The goal of the IARPA MATERIAL (Machine Translation for English Retrieval of Information in Any Language) program is to develop methods to locate text and speech content in “documents” (speech or text) in low-resource languages using domain-contextualized English queries, and to display a summary in English of the information of interest in the relevant documents. This capability is expected to enable effective triage and analysis of large volumes of data, and to do so in a way that takes into account an analyst’s domains of interest in a variety of less studied languages. The program will require that the capability be constructed using limited amounts of ground truth bitext data and no domain adaptation data. Successful systems will be able to adapt to new domains and new genres.
The queries will be in English, the material to be searched will be in different languages, and the summaries must be displayed in English. It should be noted that in real-world use, the output from the system would represent documents from multiple languages, mingled in one output “queue.”
A summary could be a word-cloud, an extractive summary, or an abstractive summary. The summary will be required to be formatted as static text, possibly with multiple colors, sizes, and spatial alignments and orientations, but with no animations, and no lines or arrows or other graphic elements. The central requirement is that the summary must suffice for the user to judge the relevance of the retrieved items to the domain-contextualized query. Research done under MATERIAL will need to include work on effective summarization.

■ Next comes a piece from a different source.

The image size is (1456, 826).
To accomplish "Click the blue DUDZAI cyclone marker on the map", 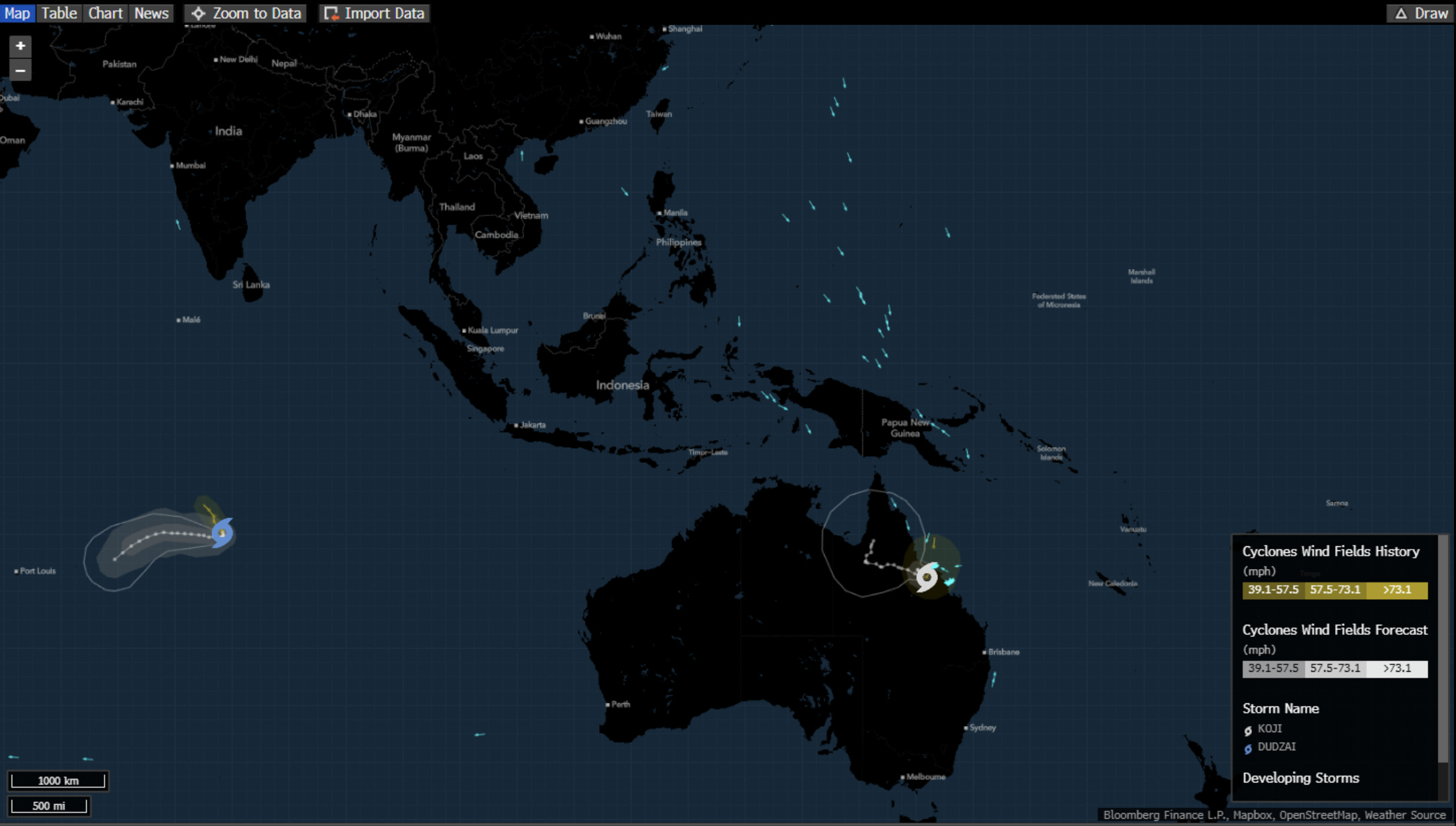I will click(x=222, y=533).
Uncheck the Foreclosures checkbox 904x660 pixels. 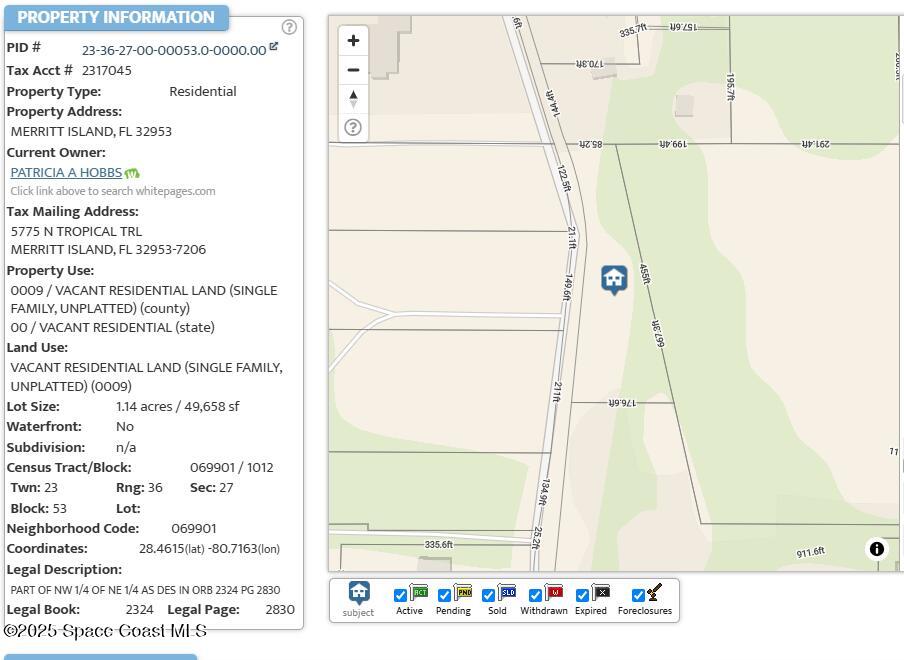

A central aspect of a MATERIAL system is that an actual information need will be within a context characterized by domains of interest. An example is seeking information about Ebola, but only in the context of epidemiology. Another example is wheat, in the context of agriculture, vs. wheat in the context of nutrition and food availability, vs. wheat in the context of cultural norms of what the population in some location normally chooses to eat. MATERIAL will systematically address this association of context with an information need (which we will call a query in a domain).